___ Dataset

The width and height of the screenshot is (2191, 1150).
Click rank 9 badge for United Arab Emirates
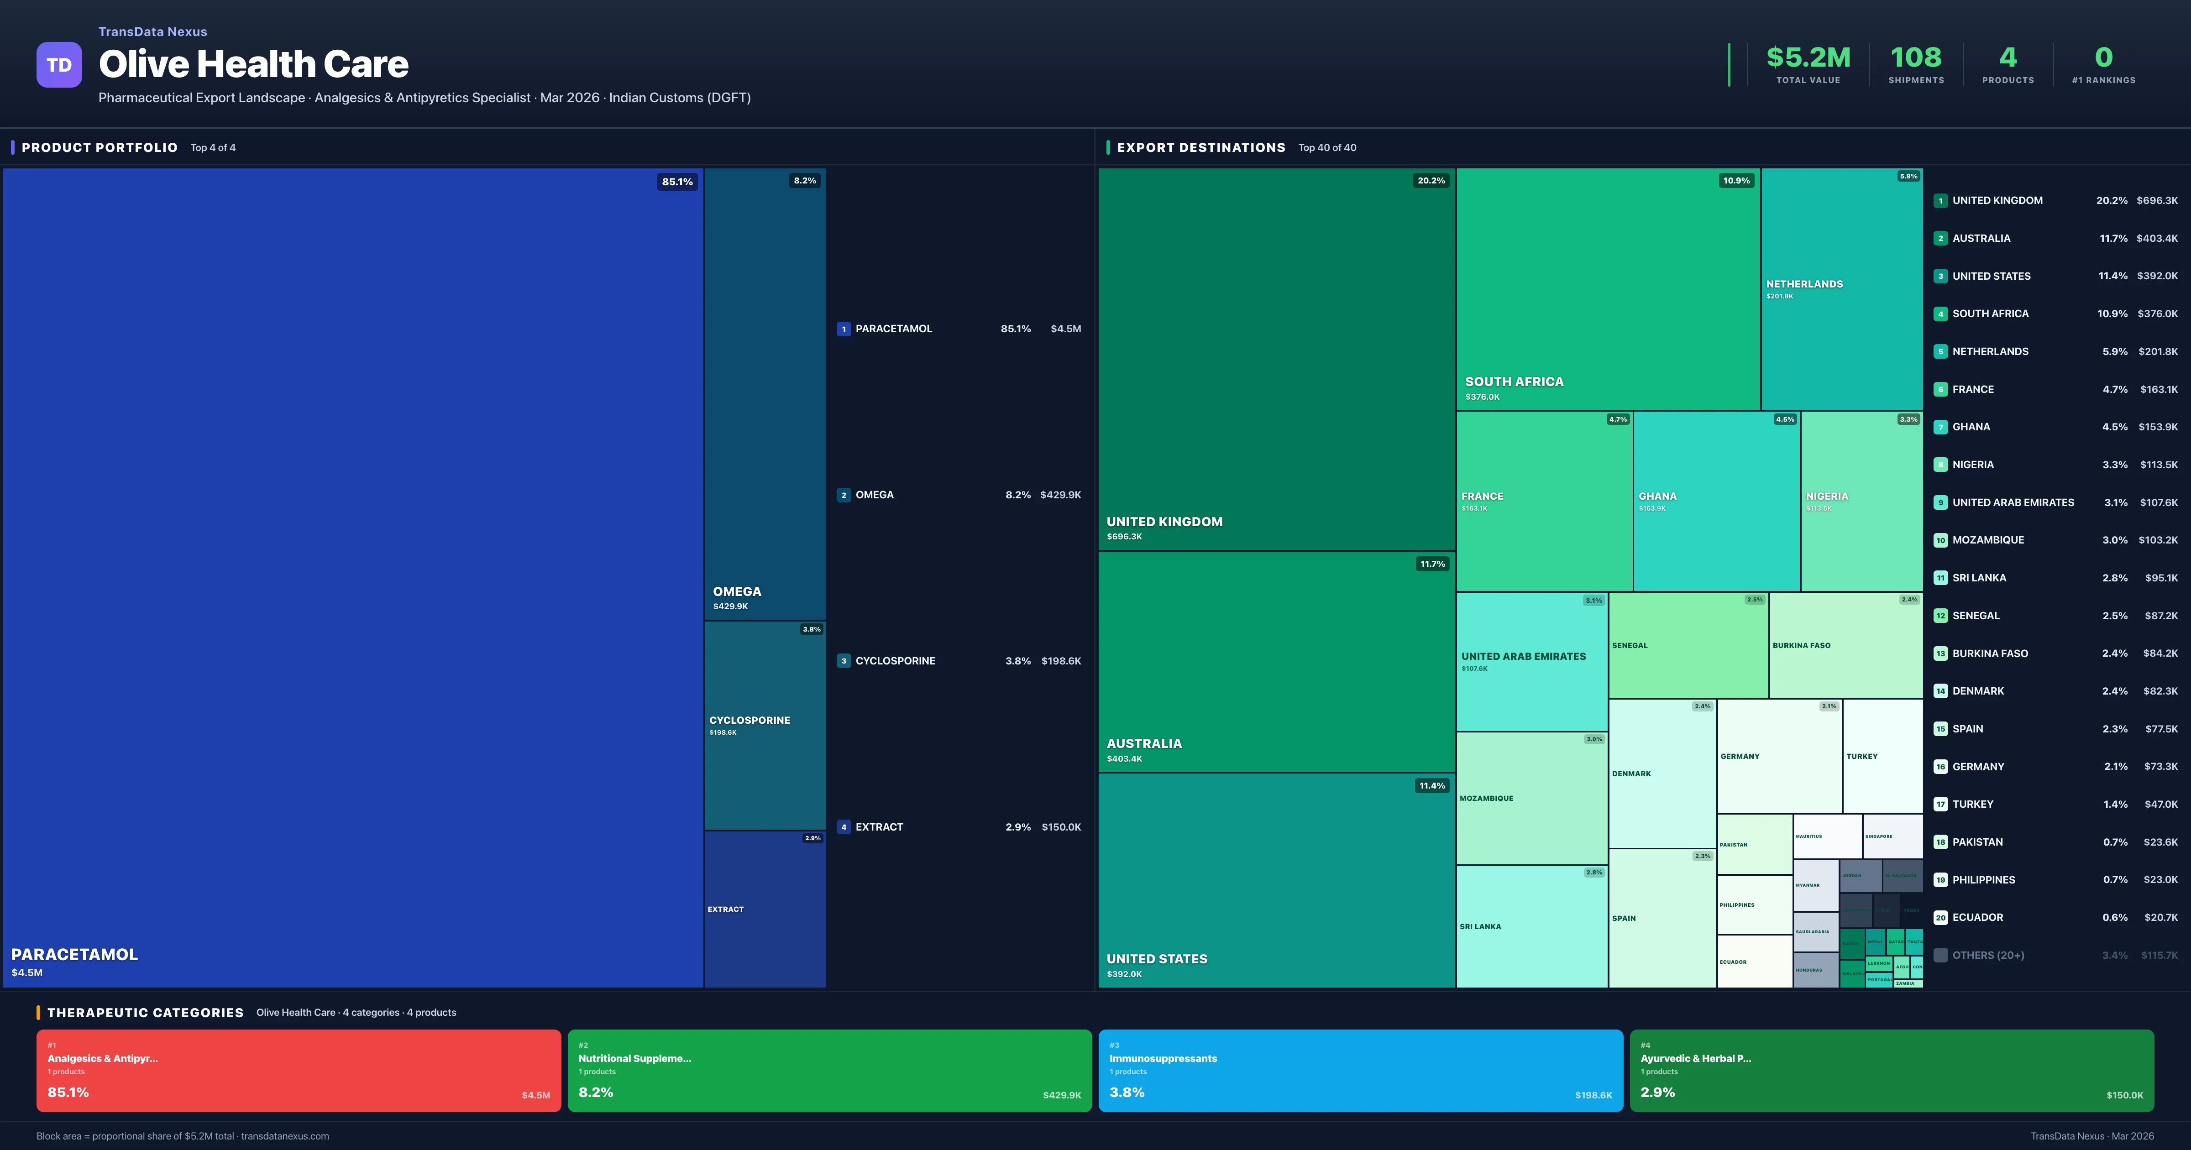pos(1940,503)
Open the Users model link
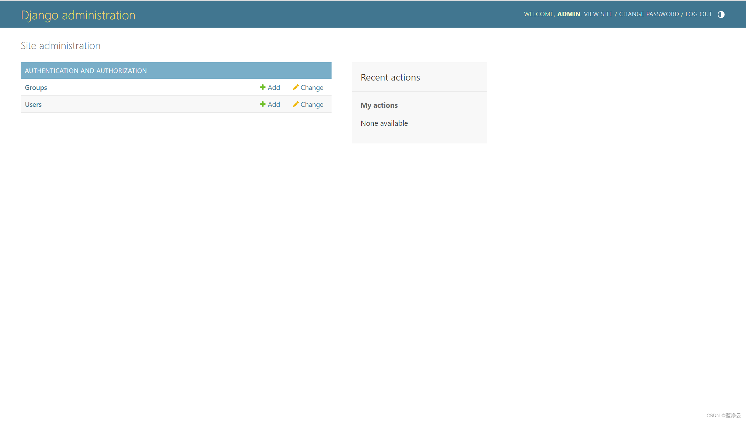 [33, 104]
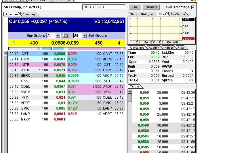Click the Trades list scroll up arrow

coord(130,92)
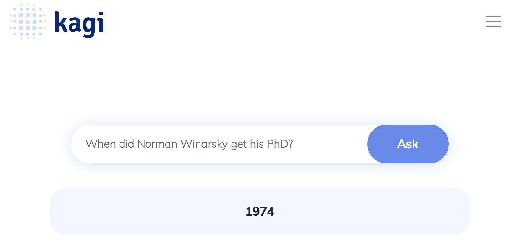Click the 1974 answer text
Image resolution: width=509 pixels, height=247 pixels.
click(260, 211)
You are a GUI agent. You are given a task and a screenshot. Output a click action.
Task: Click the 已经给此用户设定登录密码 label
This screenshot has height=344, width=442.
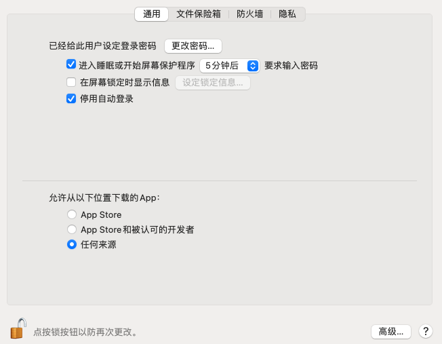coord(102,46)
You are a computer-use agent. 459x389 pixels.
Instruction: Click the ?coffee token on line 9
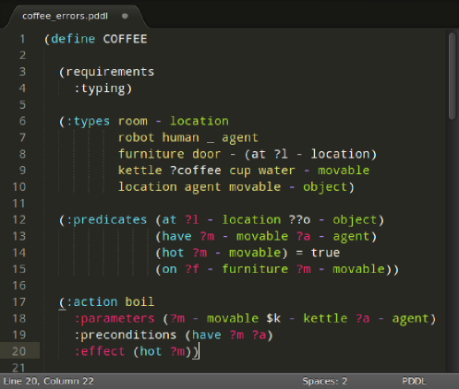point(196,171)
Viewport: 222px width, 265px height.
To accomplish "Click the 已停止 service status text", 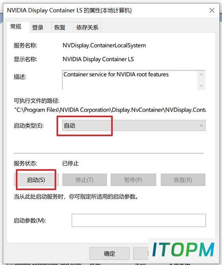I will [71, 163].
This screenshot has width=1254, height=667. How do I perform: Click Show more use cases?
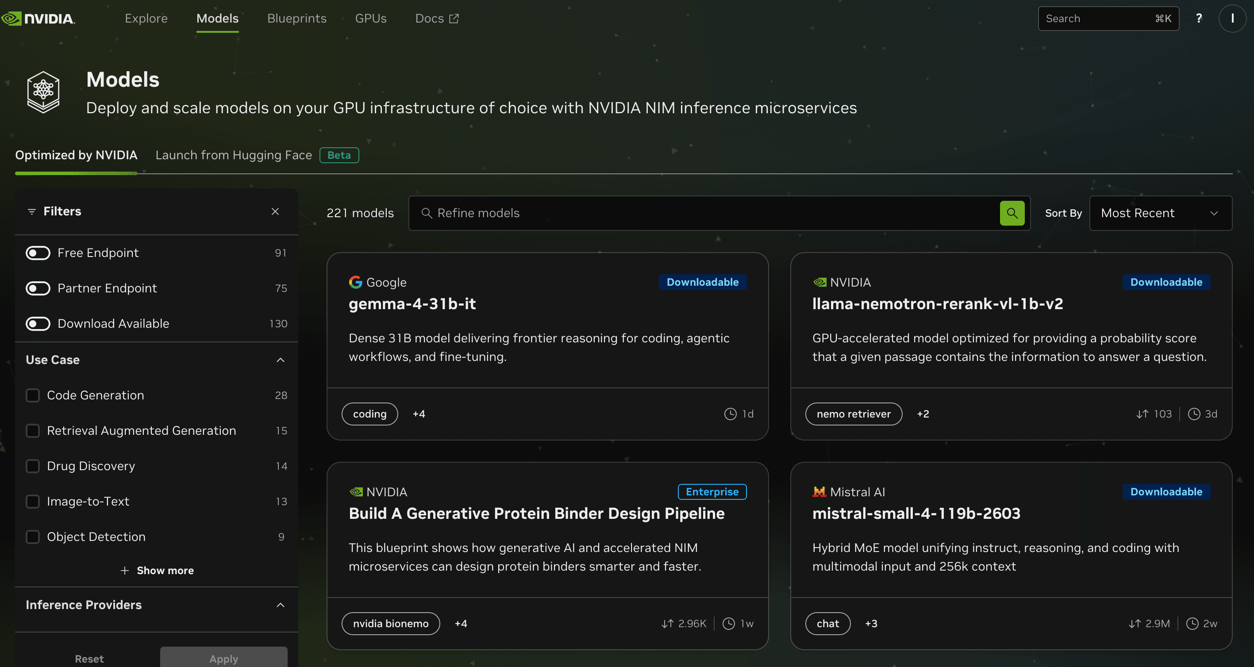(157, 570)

______

Given request:
Rewrite the rows from the beginning through the line that contains "click(260, 211)", substituting "icon" for "badge" and changing nothing else. Leave the pictures out.

Solved exercise:
The width and height of the screenshot is (2191, 1150).
Click rank 9 icon for United Arab Emirates
pos(1940,503)
Open the Users model link
 [33, 104]
Click the Trades list scroll up arrow

coord(130,92)
Click the 1974 answer text
Image resolution: width=509 pixels, height=247 pixels.
click(260, 211)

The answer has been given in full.